Copper parts in electrical assemblies are commonly plated and joined to improve performance and reliability. Plating serves two purposes: protecting the copper surface from oxidation, which can increase contact resistance over time, and tailoring the surface for the application. Tin plating is widely used on busbars and terminals because it resists oxidation while preserving good conductivity and solderability. Silver plating is applied to high-performance contacts where the lowest possible contact resistance is required, and nickel plating provides a harder, more durable barrier, often as an underplate. For joining, brazing and soldering are the standard methods for electrical connections, with silver brazing used where higher joint strength or temperature capability is needed. When brazing copper, the grade matters: oxygen-free C101 avoids the hydrogen embrittlement risk that oxygen-bearing C110 can face in reducing atmospheres. Because plating and brazing are typically outsourced to specialized lines, confirm the specification, thickness, and standard early in the sourcing process, since these steps affect both the electrical performance of the finished part and the overall lead time. Always match the surface treatment to the contact's service environment and electrical requirements.

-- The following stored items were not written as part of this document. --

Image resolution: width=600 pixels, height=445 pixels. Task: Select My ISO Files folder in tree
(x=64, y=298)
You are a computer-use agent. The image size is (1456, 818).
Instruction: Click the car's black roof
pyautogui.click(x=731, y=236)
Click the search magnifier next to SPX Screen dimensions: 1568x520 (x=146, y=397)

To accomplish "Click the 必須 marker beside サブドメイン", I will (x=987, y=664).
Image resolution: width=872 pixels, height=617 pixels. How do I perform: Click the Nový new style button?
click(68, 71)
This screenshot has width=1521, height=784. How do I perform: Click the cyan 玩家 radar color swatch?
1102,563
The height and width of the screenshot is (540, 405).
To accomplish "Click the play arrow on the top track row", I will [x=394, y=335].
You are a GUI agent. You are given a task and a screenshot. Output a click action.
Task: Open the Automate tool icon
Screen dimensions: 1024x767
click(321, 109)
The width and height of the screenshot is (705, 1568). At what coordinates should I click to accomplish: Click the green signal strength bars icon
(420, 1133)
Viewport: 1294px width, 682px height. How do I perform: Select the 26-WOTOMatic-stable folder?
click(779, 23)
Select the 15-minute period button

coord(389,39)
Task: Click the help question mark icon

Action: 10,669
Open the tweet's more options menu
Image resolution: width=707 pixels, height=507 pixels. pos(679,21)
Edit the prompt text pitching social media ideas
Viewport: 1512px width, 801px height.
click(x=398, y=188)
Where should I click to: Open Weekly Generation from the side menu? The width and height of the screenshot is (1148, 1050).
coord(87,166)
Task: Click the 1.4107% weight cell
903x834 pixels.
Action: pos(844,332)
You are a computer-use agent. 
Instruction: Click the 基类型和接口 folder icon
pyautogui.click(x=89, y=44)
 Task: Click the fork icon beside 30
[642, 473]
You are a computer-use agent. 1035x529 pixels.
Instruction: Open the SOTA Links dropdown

Yes, copper demand on vehicle programs has grown substantially as electrification spreads, and that trend reaches the South Bend area given its automotive and heavy-equipment manufacturing base. Electric and hybrid powertrains use far more copper than conventional vehicles because of the wiring, motor windings, power-distribution busbars, battery-connection hardware, and charging components they require. Even on conventional and tactical vehicles, the growth of onboard electronics and power-distribution systems increases copper content. For regional shops and buyers, this means more demand for machined and fabricated copper parts such as busbars, terminals, grounding hardware, and connectors, often in tellurium copper for the machined contact pieces and C110 for the conductor sections. The practical implication is that sourcing partners with copper machining and plating experience become more valuable, and that designers should consider the conductivity-versus-machinability tradeoff carefully on each part. While South Bend's strongest material heritage remains steel and aluminum for structural vehicle work, copper is an increasingly important secondary material as power and electrical content rises across both automotive and heavy-equipment platforms.